Jumat, 10 Februari 2012
Sahabat Dalam Timbangan AL-QURAN
Marilah kita perhatikan kembali ayat-ayat Al-Quran, yang dikutip oleh Muhammad bin Abdil Wahhab, dalam keseluruhan ayatnya. Ayat-ayat yang disebutkannya selalu dijadikan dalil oleh Ahlus Sunnah untuk membenarkan konsep ‘Adâlat al-Shahâbah, seperti yang diterangkan oleh Al-Razi, Ibn Hajar, dan Ibn al-Atsir di atas.
Al-Fath 18
لَقَدْ رَضِيَ اللَّهُ عَنِ الْمُؤْمِنِينَ إِذْ يُبَايِعُونَكَ تَحْتَ الشَّجَرَةِ فَعَلِمَ مَا فِي قُلُوبِهِمْ فَأَنْزَلَ السَّكِينَةَ عَلَيْهِمْ وَأَثَابَهُمْ فَتْحًا قَرِيبًا
Ayat ini tidak menunjukkan ridha Allah kepada semua sahabat pada semua waktu. “Sesungguhnya Allah telah ridha terhadap orang-orang mukmin ketika mereka berjanji setia kepadamu di bawah pohon” Menurut kamus-kamus bahasa Arab (Lth, T, S, M, L, Mughni, K), kata إِذْ menunjukkan satu waktu di masa lalu, seperti dalam firman Allah “wadzkurû idz kuntum qalîlan” (Al-Quran 7:84); atau “wa idz qâla Rabbuka lil malâikat” (Al-Quran 2:); atau “wadzkurû ni’matallahi ‘alaykum idz kuntum a’dâ-an” (Al-Quran 3:98). Karena idz itu selalu menunjukkan waktu tertentu, kalau sesudah kata idz ini ada kata waktu, orang Arab menyambungkan kedua kata itu seperti dalam kata yawmaidzin, hinaidzin, laylataidzin, ghadâtaidzin, waqtaidzin, sa’ataidzin,dan sebagainya. Dalam struktur kalimat kata idz ini bisa bersambung dengan kata benda atau kata ganti, fi’l madhi dan fi’l mudhari’, walaupun tetap menunjukkan satu waktu di masa lalu. Al-Quran dengan indah menggambarkan ketiga struktur idz ini dalam firmanNya Al-Quran 9:40:
إِلا تَنْصُرُوهُ فَقَدْ نَصَرَهُ اللَّهُ إِذْ أَخْرَجَهُ الَّذِينَ كَفَرُوا ثَانِيَ اثْنَيْنِ إِذْ هُمَا فِي الْغَارِ إِذْ يَقُولُ لِصَاحِبِهِ لا تَحْزَنْ إِنَّ اللَّهَ مَعَنَا فَأَنْزَلَ اللَّهُ سَكِينَتَهُ عَلَيْهِ وَأَيَّدَهُ بِجُنُودٍ لَمْ تَرَوْهَا وَجَعَلَ كَلِمَةَ الَّذِينَ كَفَرُوا السُّفْلَى وَكَلِمَةُ اللَّهِ هِيَ الْعُلْيَا وَاللَّهُ عَزِيزٌ حَكِيمٌ
Walhasil, ayat ini tidak bisa dijadikan dalil tentang keadilan semua sahabat; tapi hanya kepada sebagian sahabat dan hanya pada waktu mereka berjanji setia. Ridha Allah tentu tidak meliputi sahabat-sahabat yang melanggar janji seperti disebutkan dalam Al-Fath 10: “Bahwasanya orang-orang yang berjanji setia kepada kamu sesungguhnya mereka berjanji setia kepada Allah. Tangan Allah di atas tangan mereka. Maka barangsiapa melanggar janjinya niscaya akibat ia melanggar janji itu akan menimpa dirinya sendiri dan barangsiapa menepati janjinya kepada Allah maka Allah akan memberinya pahala yang besar”

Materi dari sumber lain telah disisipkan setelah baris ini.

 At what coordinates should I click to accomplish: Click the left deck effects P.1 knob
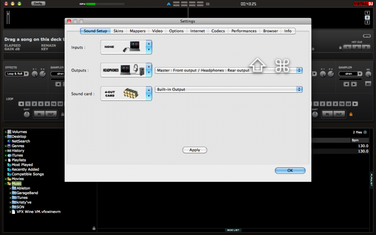click(x=34, y=74)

Semua ahli tafsir sepakat bahwa al-Fath 10 dan al-Fath 18 berkaitan dengan perjanjian Hudaybiyah. Ibnu Katsir malah membuat catatan panjang tentang Perjanjian Hudaybiyah pada rangkaian ayat-ayat ini (Ibn Katsir, 4:185-200). Ada beberapa peristiwa yang penting kita catat tentang perjanjian Hudaybiyah dalam hubungannya dengan adalat al-shahabah.
Sebab terjadinya bay’at.
Diriwayatkan oleh ‘Urwah. Ia berkata: Ketika Nabi saw sampai di Hudaybiyah, orang Quraisy terkejut dengan kedatangan Nabi. Rasulullh saw ingin mengutus salah seorang di antara sahabatnya. Ia memanggil Umar bin Khathab untuk diutus menemui mereka. Tapi Umar berkata: Ya Rasulallah, saya tidak aman (Dalam riwayat Ibn Katsir, “saya takut akan perlakuan orang Quraisy terhadap diriku”). Di Makkah tidak seorang pun di antara Bani Ka’ab yang akan membelaku jika aku disakiti. Utuslah Utsman, karena ia punya banyak keluarga di kalangan mereka. Ia akan bisa menyampaikan apa yang engkau kehendaki. Kemudian Rasulullah saw memanggil Utsman dan mengutusnyamenemui orang Quraisy. Beliau bersabda: Beritahukan kepada mereka bahwa kami tidak datang untuk berperang. Kami datang untuk umrah dan ajaklah mereka kepada Islam. Beliau juga memerintahkan Utsman untuk menemui laki-laki dan perempuan di Makkah yang mukmin, memasuki rumah mereka dan meberikan kabar gembira tentang Kemenangan. Ia juga harus memberitakan bahwa sebentar lagi Allah akan memunculkan agamanya di Makkah. Mereka tidak perlu lagi menyembunyikan imannya.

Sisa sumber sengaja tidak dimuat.